A veces resulta inevitable la comparación. He estado en Marrakech y las montañas del Atlas de Marruecos casi una semana y me han sorprendido, al menos, dos cosas. La primera, que los edificios de arquitectura árabe que tenemos en España exhiben un nivel estético bastante mayor que en la tierra de su procedencia natural. O en parte de ella. Y la segunda, que los taxistas marroquíes y, en general, la mayoría de los dependientes que atienden al público y los tenderos del zoco, saben hablar inglés casi todos y muchos el español. Anda, pídele tú a un taxista de Madrid que domine el inglés y ya no digamos cualquier otra lengua…
Los pueblos de la montaña del parque nacional del Tubkal, que fue creado en 1942 bajo protectorado francés, ofrecen una estampa alejado del tópico marroquí del desierto y la llanura. Abandonamos el típico recorrido turístico, después de una noche de resaca, y en uno de esos pueblecitos pudimos acceder a una de las casas de un poblado bereber. Nuestro objetivo era simple: hablar con ellos, preguntarles por su forma de vida, por su trabajo, por sus costumbres y hasta por su equipo de fútbol. Vimos a los niños salir de la escuela y un vecino, ataviado con barba y chilaba, nos explicó que la gente vive del turismo y de lo que cultivan, incluidas las plantas que todos sabemos. Algunas casas están hechas con adobe y otras, las menos, con cemento. Las primeras suelen ser de una planta y las segundas tienen varios pisos. «Son de gente rica que vive en Marrakech y se compra aquí una segunda residencia», confiesa uno de los hombres con quien hablamos. Primero te enseñan el pueblo al completo, luego te invitan a entrar en su casa, te piden que te quites las zapatillas y te dan té con menta. Luego acaban vendiéndote una pulsera, una alfombra o lo que se tercie, pero merece la pena. El regateo al principio hace gracia y al final te mosquea porque, miras lo que vale el precio al cambio, y te dan ganas de pagar todo lo que te piden si no fuera por la media sonrisa burlona que te lanza el tendero si no regateas. Los moros trapichean con todo, incluso con el precio de los hoteles.

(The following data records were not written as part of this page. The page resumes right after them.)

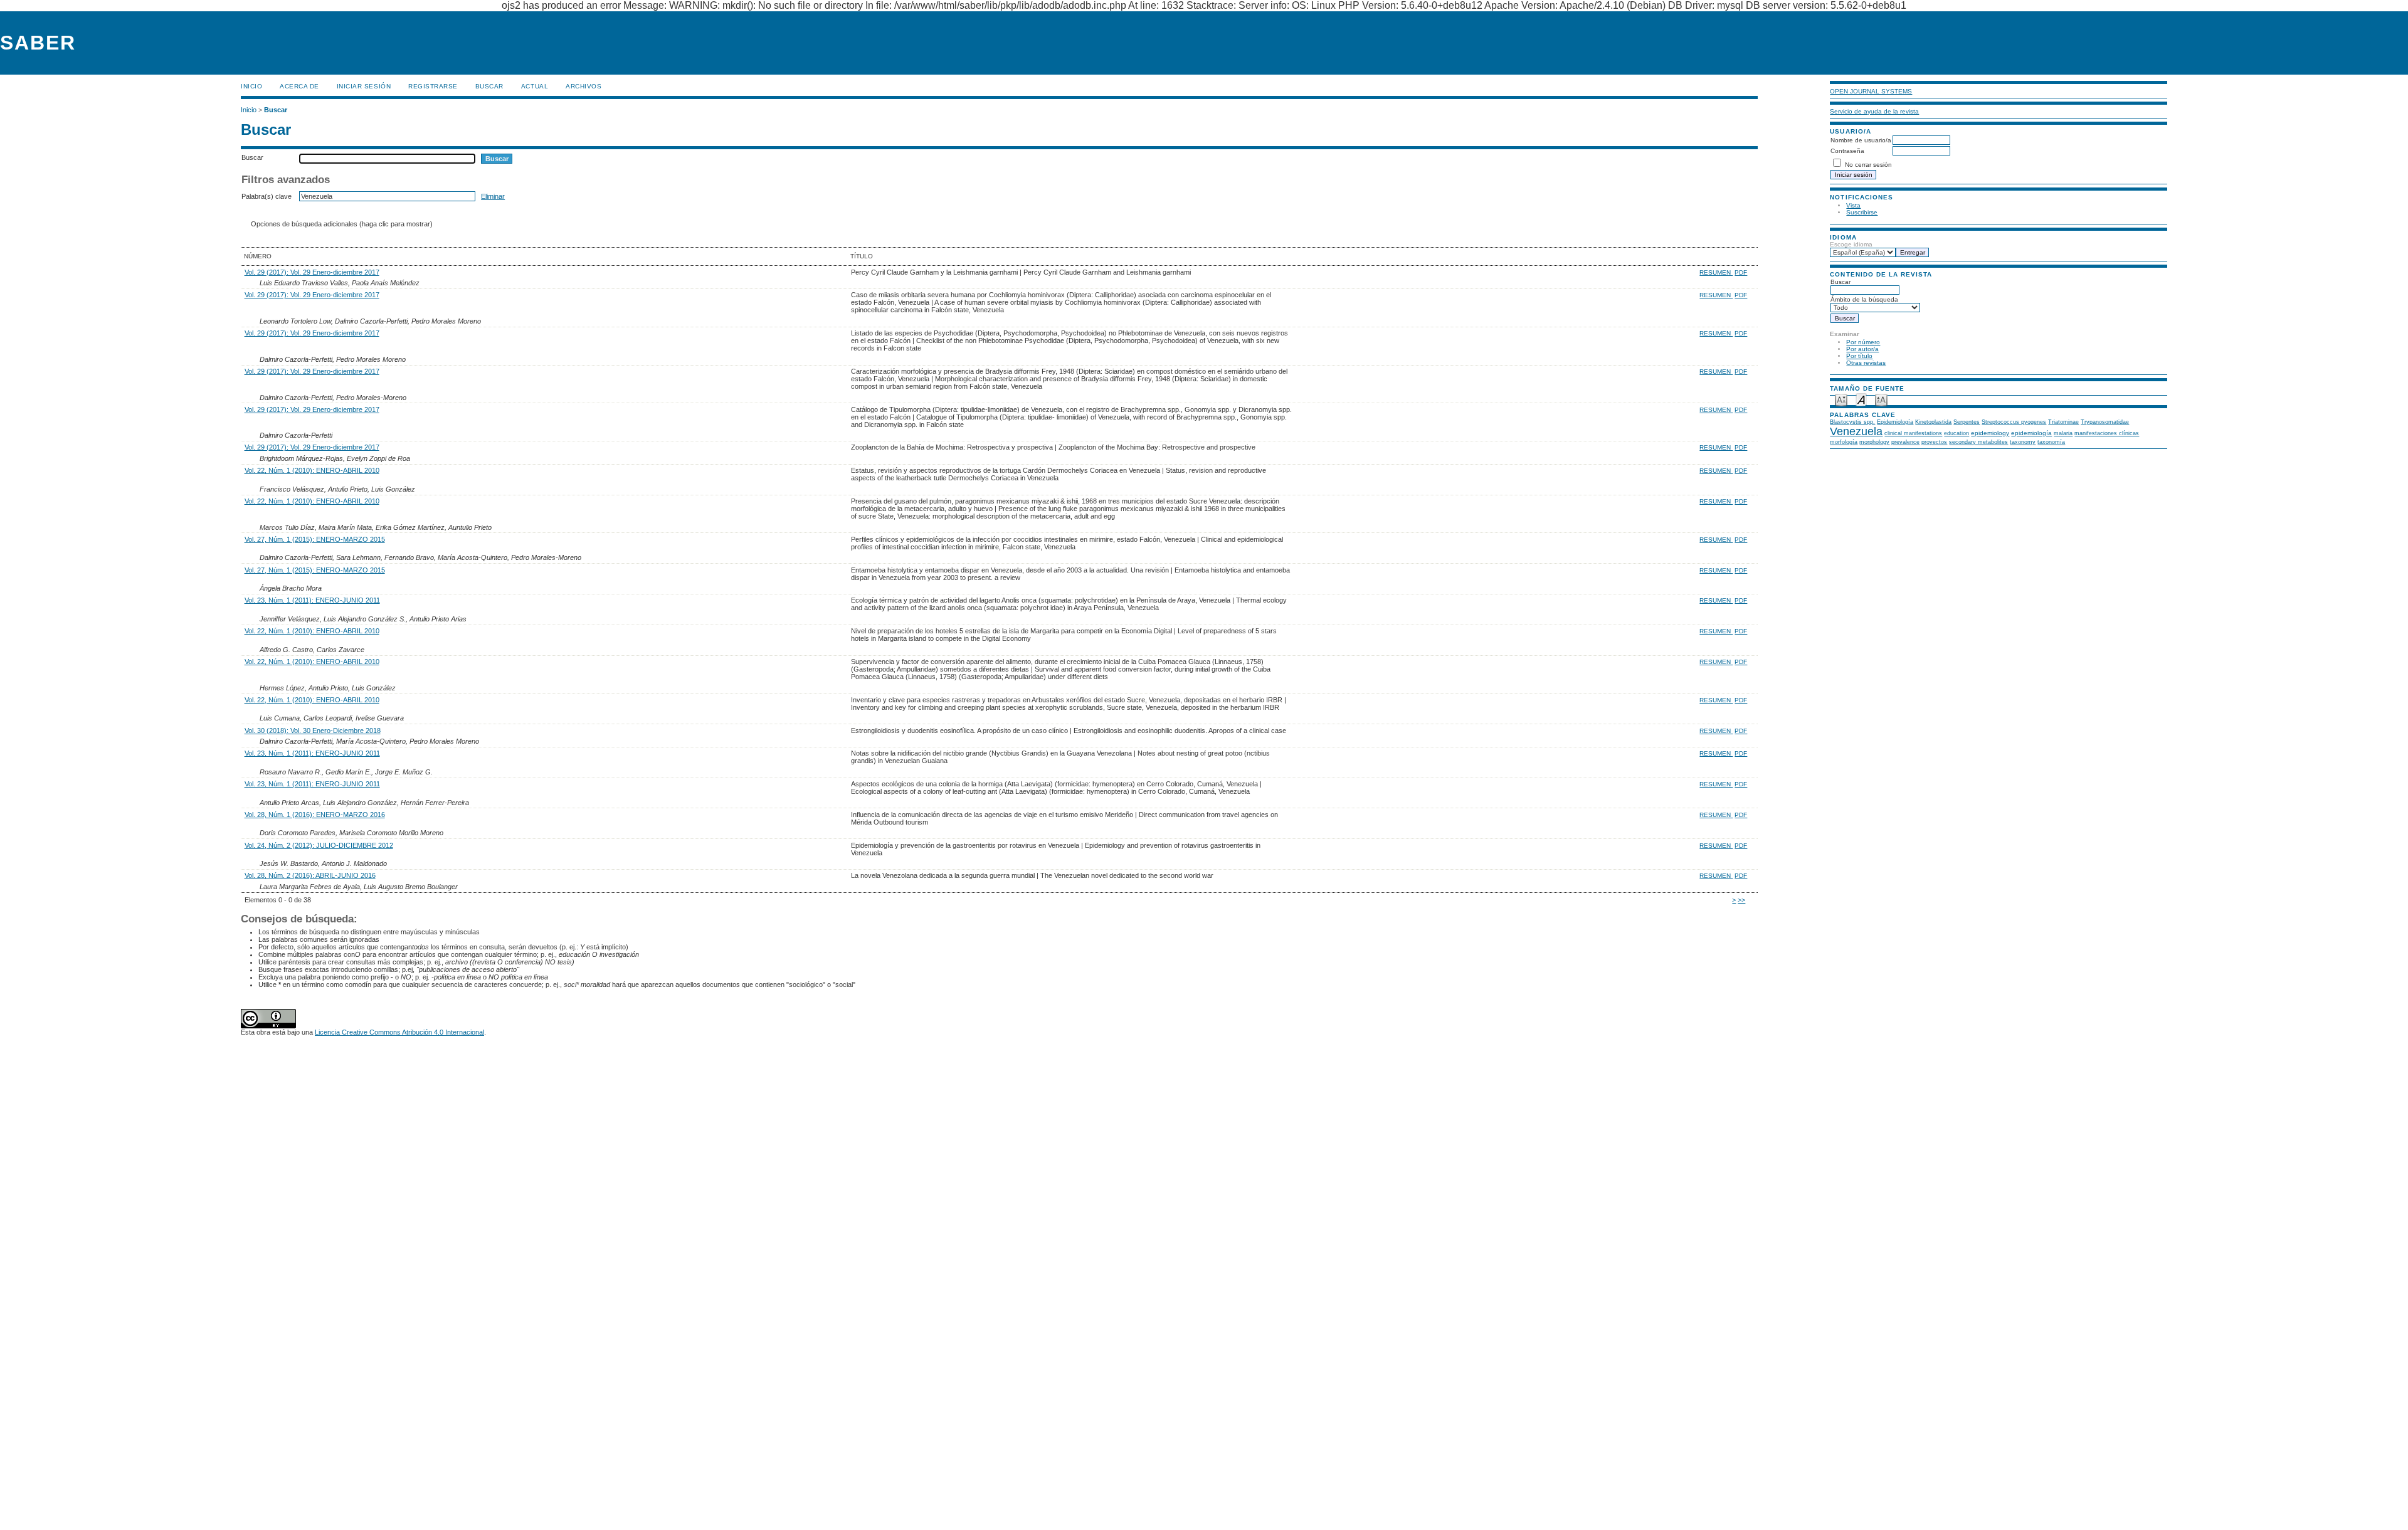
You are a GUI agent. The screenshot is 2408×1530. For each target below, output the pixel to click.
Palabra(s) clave (266, 196)
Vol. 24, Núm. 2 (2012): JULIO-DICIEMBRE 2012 (319, 845)
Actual (534, 86)
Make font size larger (1881, 399)
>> (1741, 900)
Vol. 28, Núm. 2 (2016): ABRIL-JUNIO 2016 (310, 875)
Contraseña (1847, 150)
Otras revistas (1866, 362)
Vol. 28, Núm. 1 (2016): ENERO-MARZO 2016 (315, 814)
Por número (1863, 342)
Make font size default (1861, 399)
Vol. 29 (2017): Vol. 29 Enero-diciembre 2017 (312, 272)
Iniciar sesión (364, 86)
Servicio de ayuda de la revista (1874, 111)
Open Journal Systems (1871, 91)
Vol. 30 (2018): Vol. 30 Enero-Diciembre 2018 (313, 730)
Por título (1859, 355)
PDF (1741, 272)
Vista (1853, 205)
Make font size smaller (1841, 399)
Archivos (583, 86)
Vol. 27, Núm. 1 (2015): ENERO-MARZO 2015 (315, 539)
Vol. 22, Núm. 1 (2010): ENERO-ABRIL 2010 (312, 470)
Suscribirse (1861, 212)
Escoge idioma (1851, 244)
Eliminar (493, 196)
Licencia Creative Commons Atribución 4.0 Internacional (399, 1032)
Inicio (251, 86)
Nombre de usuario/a (1860, 140)
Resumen (1716, 272)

Marruecos es un país de contrastes, me da la sensación que como todos los del Magreb. Al lado de los restaurantes donde sirven cuscús de pollo de lujo, ves la gente en la miseria o a los niños pidiendo un dinhar en la calle. En todo caso, sorprende contraponer un minúsculo poblado, en cuyas casas todos tienen pósters con los jugadores del Barça, con la vitalidad de las ciudades, que roza el tráfico demente donde motos, coches, ancianos y niños se entrecruzan sin apenas rozarse. Las calles son anchas, las avenidas tienen palmeras y las plazas rebosan de puestos donde venden cítricos, frutos secos y hasta calamares. Un camarero marroquí saluda al grupo de turistas: «adiós, adéu, agur». Entretanto, los niños juegan a fútbol cuando dejan de vender rosquillas o pedir limosna. Las mujeres acercan a sus bebés al cajero automático y buscan la compasión, por cierto con bastante terquedad, de los que manejan euros o dólares. Hay muchos controles de policía en la carretera, pero un taxista explica el motivo: «esta semana está aquí el rey».

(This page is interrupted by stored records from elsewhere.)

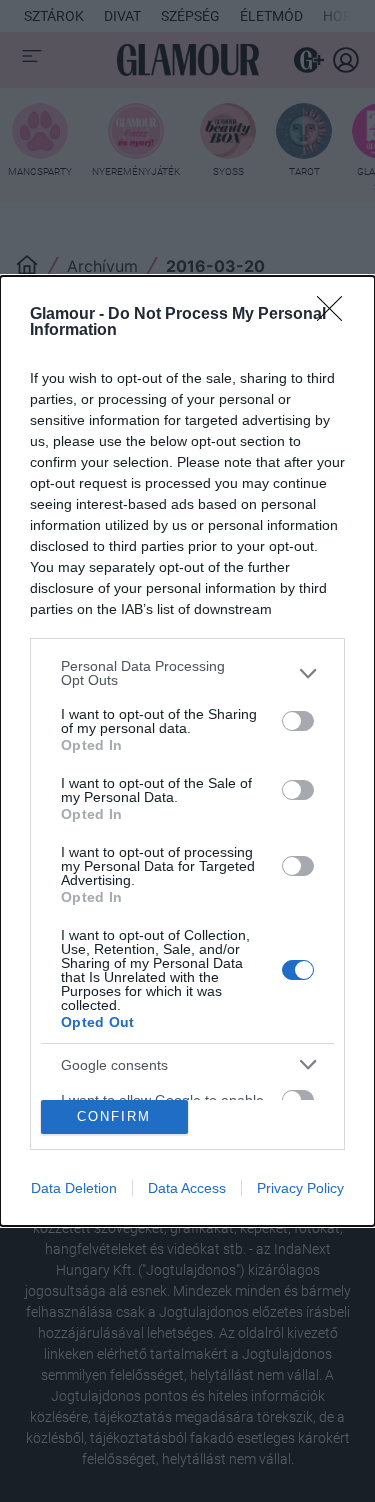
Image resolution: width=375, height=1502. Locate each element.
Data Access (187, 1188)
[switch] (298, 721)
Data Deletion (74, 1188)
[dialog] (187, 751)
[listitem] (187, 673)
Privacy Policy (300, 1188)
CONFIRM (114, 1116)
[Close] (336, 315)
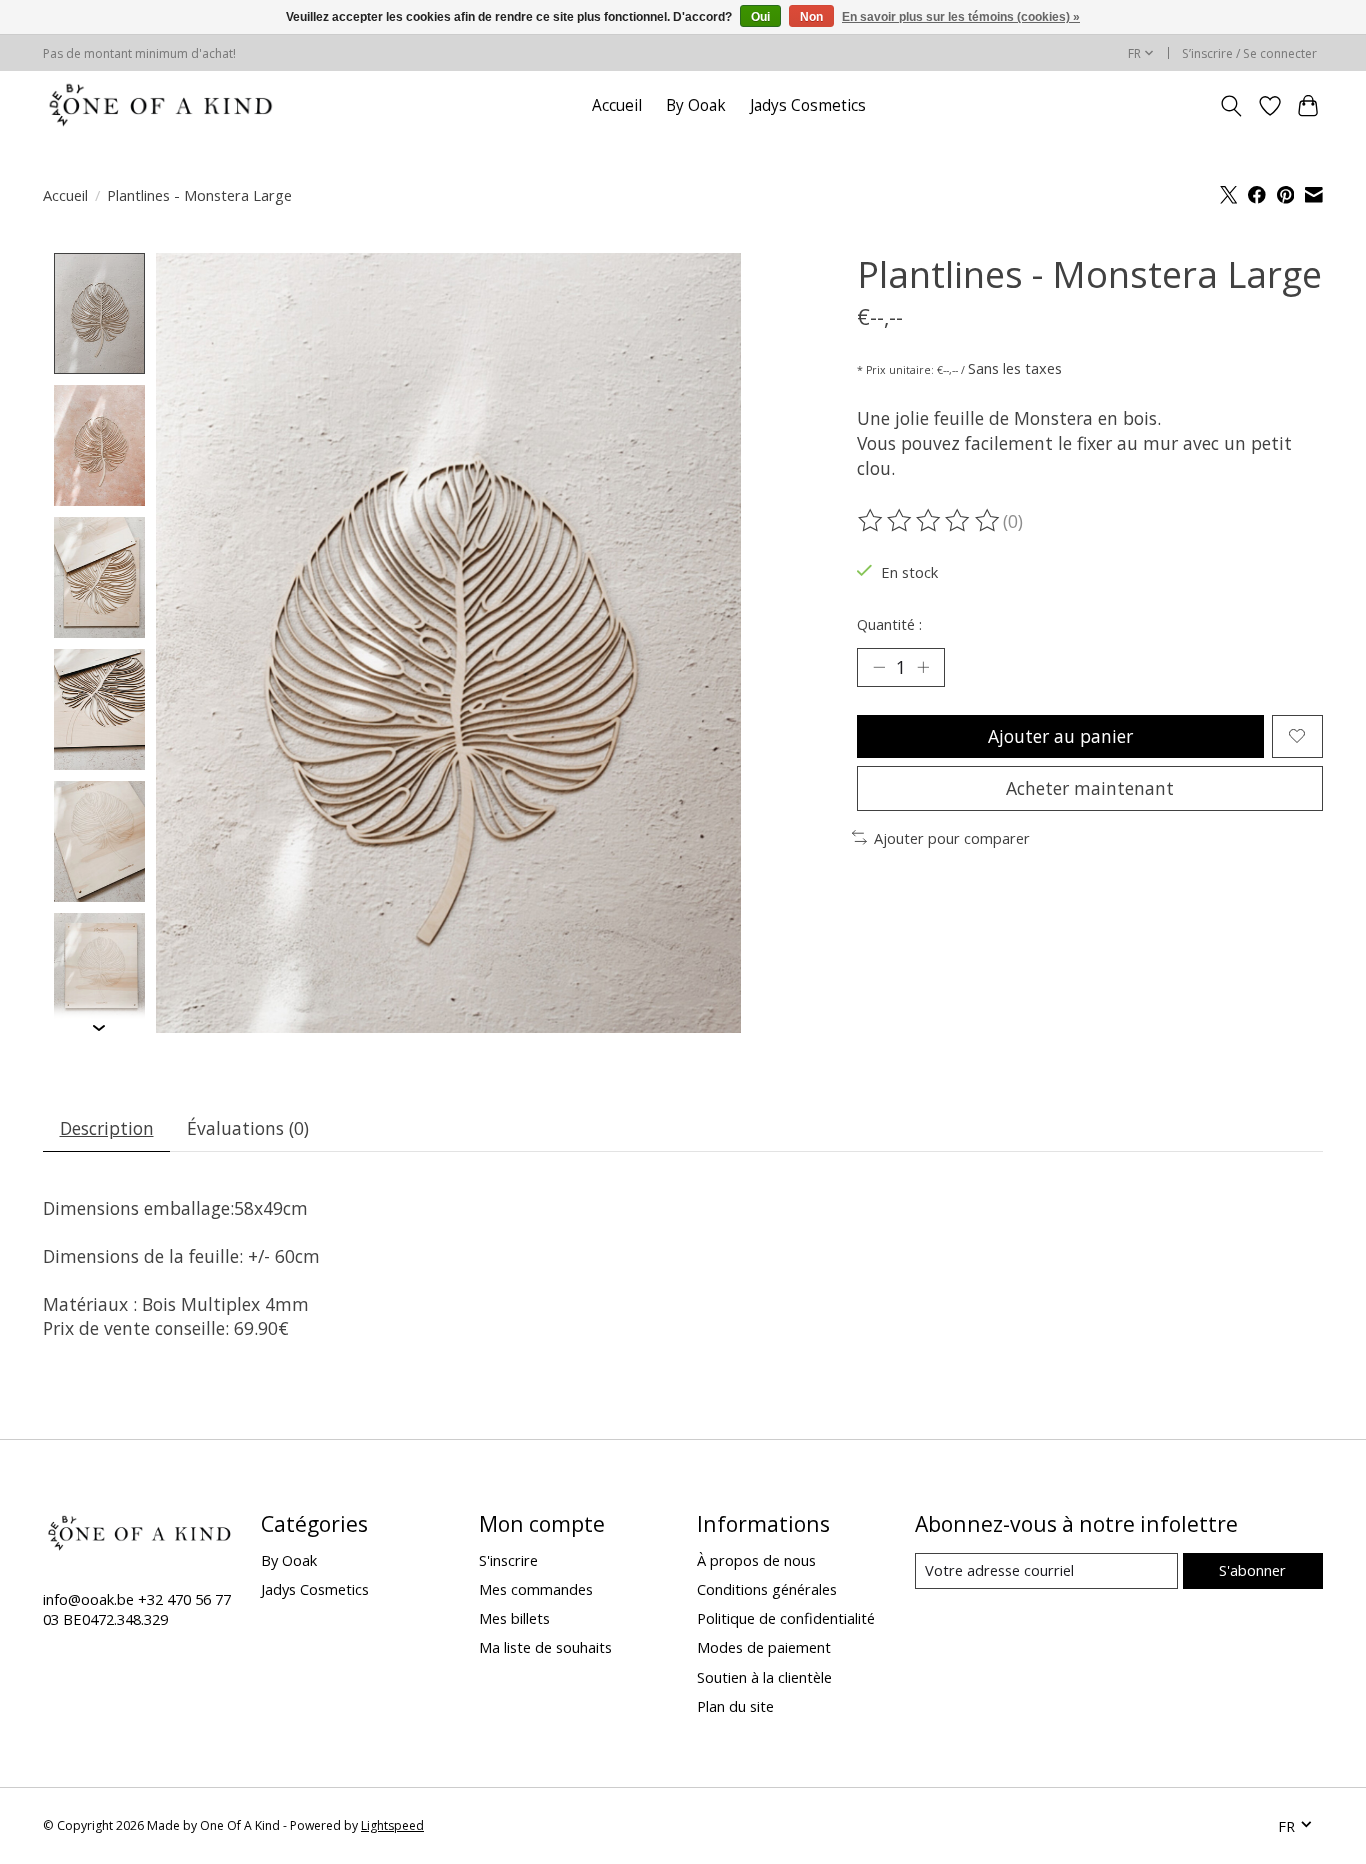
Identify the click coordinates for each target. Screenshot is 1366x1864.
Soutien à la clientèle (764, 1677)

A las cinco y media de la tarde del domingo pasado, en una cafetería de Marrakech en la que mis amigos y yo entramos para planificar la tarde, nos dimos de bruces con la realidad que une Occidente y Oriente: una televisión árabe retransmitía el Zaragoza-Atleti de la Liga española, con un comentarista en lengua vernácula y los rótulos en castellano. El bar estaba casi lleno y todos los clientes seguían el partido atónitos, sin parpadear y sin apenas dar voces, a diferencia de un bar en nuestro país. Tres días antes, en una tasca de los suburbios de la kashba, echaban el partido de UEFA del Sevilla con un público entusiasmado con Kanuté y compañía. «Español, amigo», te decían, para que luego el rey Mohamed y Aznar acaben peleados por un quítame allá el Perejil.
Me ha parecido todo muy cercano cuando nos quieren hacer creer que nos separa algo más que un estrecho.